About 70 percent of children removed from their homes in Northeast Florida are removed because of a substance abuse issue. Opioids specifically are becoming a larger and more prevalent problem for First Coast families, resulting in more children being removed from their homes and coming into foster care.
And the community is taking notice. In early September, FSS partnered with Drug Free Duval to host a community workshop on the rise of opioid addiction. Training facilitators were Richard Preston and Terri Gnann who are both recovering addicts.
Below are summaries of the full presentations on each topic. We encourage you to learn more about this deadly trend affecting our community’s health by visiting the Drug Free Duval website. And if you would like to receive this training, please contact Samantha Gaulden at firstname.lastname@example.org.
Signs of Opioid Misuse
Legally prescribed opioids include morphine, codeine and oxycodone; illegal opioids include heroin and synthetic fentanyl. Once an individual begins misusing the drugs, they may exhibit signs of anxiety and depression, mood swings, drowsiness, poor memory and concentration, slowed breathing and reduced social interactions.
To support their addiction, individuals misusing opioids will likely begin spending all the money they have on drugs, neglecting bills and other necessary items. They may steal from family or friends or commit other illegal acts to get money for drugs, and they may acquire a whole new set of friends who are all drug users.
While legally prescribed opioids are consumed orally, other methods of opioid consumption include snorting, smoking and intravenous injection. Those injecting opioids intravenously are likely to wear long-sleeved clothing to cover injection marks, even in hot weather.
Safe Storage and Disposal of Prescription Drugs
Commonly abused and potentially lethal drugs such as painkillers (Oxycodone, Percocet, Vicodin, Hydrocodone) and benzodiazepines (Valium, Xanax) need to be treated with extreme caution. Once you are in possession of a prescription drug, you accept the responsibility of the prescribed use and storage.
Seventy percent of people 12 and older who abuse prescription drugs say they got them from a friend or relative — either free, purchased or by theft.
Prescriptions should ideally be kept in a safe lock-box while you’re still taking the prescribed amount. Be sure to count your pills when you pick up your prescription and frequently after that to be sure none go missing.
Once you’ve finished taking prescription drugs, you should dispose of them properly through a DEA Pill Take-Back program, designated dropbox locations or in designated prescription disposal bags.

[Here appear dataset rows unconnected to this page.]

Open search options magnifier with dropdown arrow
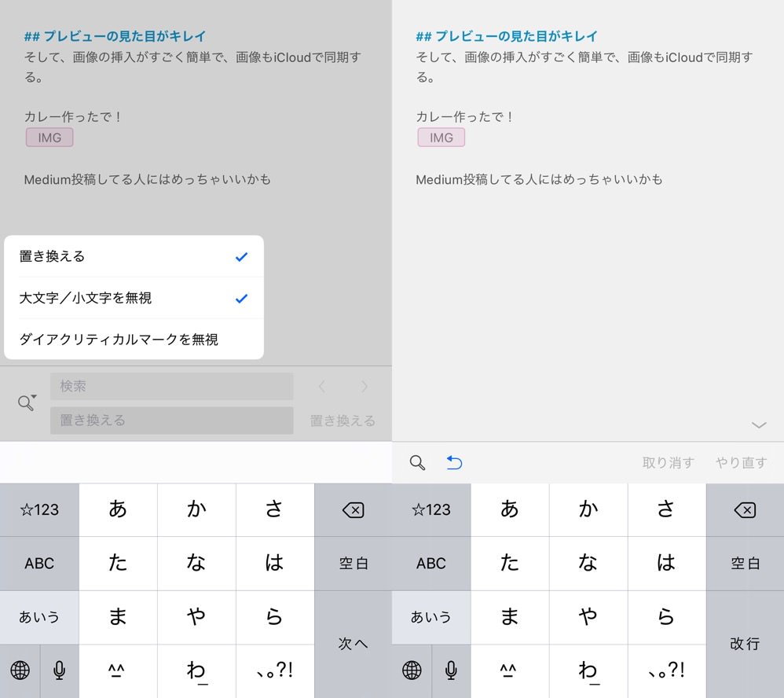The image size is (784, 698). (x=27, y=402)
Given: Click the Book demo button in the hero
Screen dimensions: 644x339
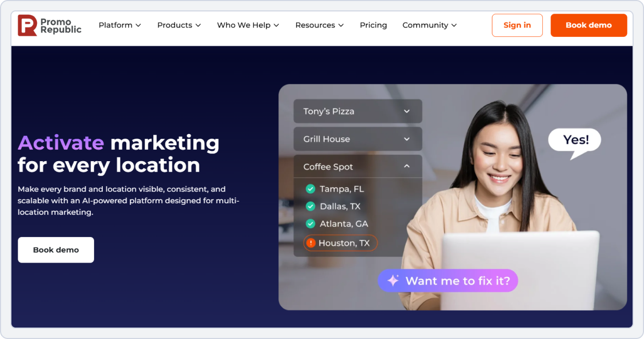Looking at the screenshot, I should click(56, 250).
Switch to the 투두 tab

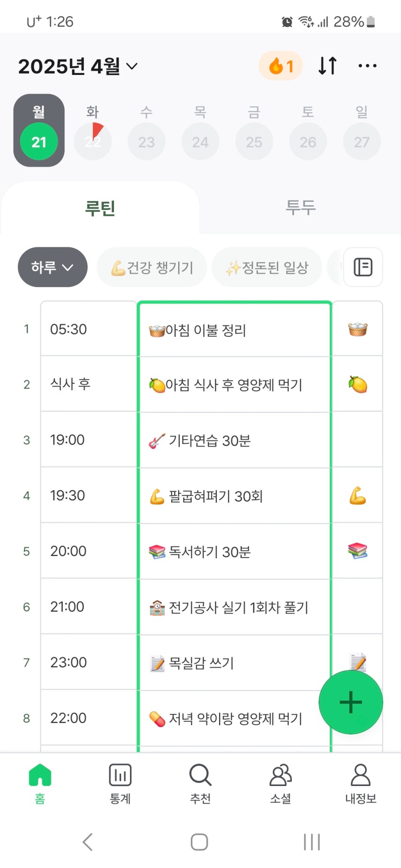tap(301, 208)
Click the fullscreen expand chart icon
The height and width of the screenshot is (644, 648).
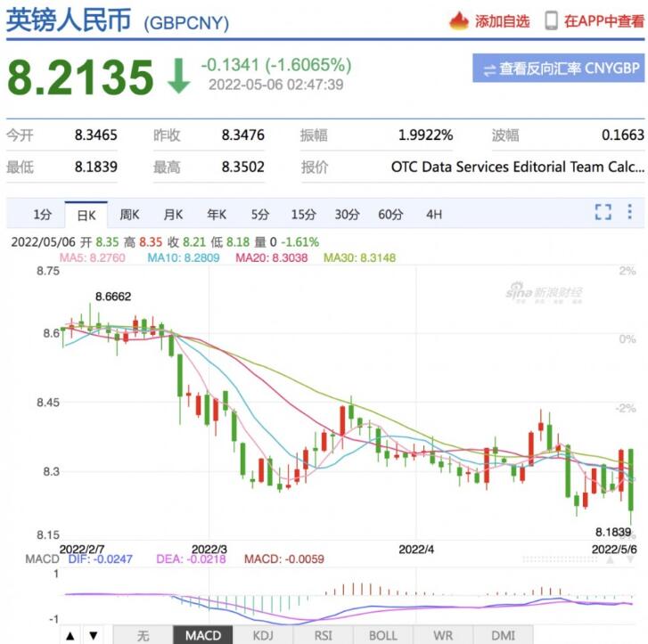603,212
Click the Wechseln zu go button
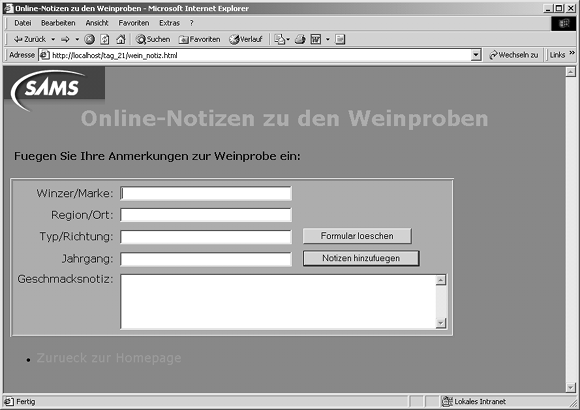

If you can’t access any of these options, remove personal information from the prescription label and add water to solid pills. Also, add a non-toxic and unpalatable substance such as coffee grounds or kitty litter to the container. Seal the container with duct tape and place inside a second unmarked container, then place in the trash.
Never flush prescriptions down the toilet or drain. They can have harmful effects on our water systems and the animals who inhabit them.
With opioid deaths on the rise in our region, the North Florida Rx and Heroin Task Force is working hard to provide resources and spread information throughout the community, including what to do in the event of an overdose.
911 Good Samaritan Act: In half of all overdose cases, an individual is at the scene who can intervene, but they don’t call 911 for fear of arrest or police involvement. The 911 Good Samaritan Act protects the person who calls 911 from being charged, prosecuted or penalized for possession of controlled substances (if found as a result of seeking emergency medical care).
Florida Naloxone Law: Naloxone/Narcan is a life-saving nasal inhalant that can reverse the effects of an opioid overdose. A law passed in 2015 allows authorized healthcare practitioners to prescribe Naloxone to anyone at risk of experiencing or witnessing an opioid-related overdose.
Additionally, emergency responders and laypersons in the community can possess, store and administer naloxone to someone believed in good faith to be experiencing an opioid overdose.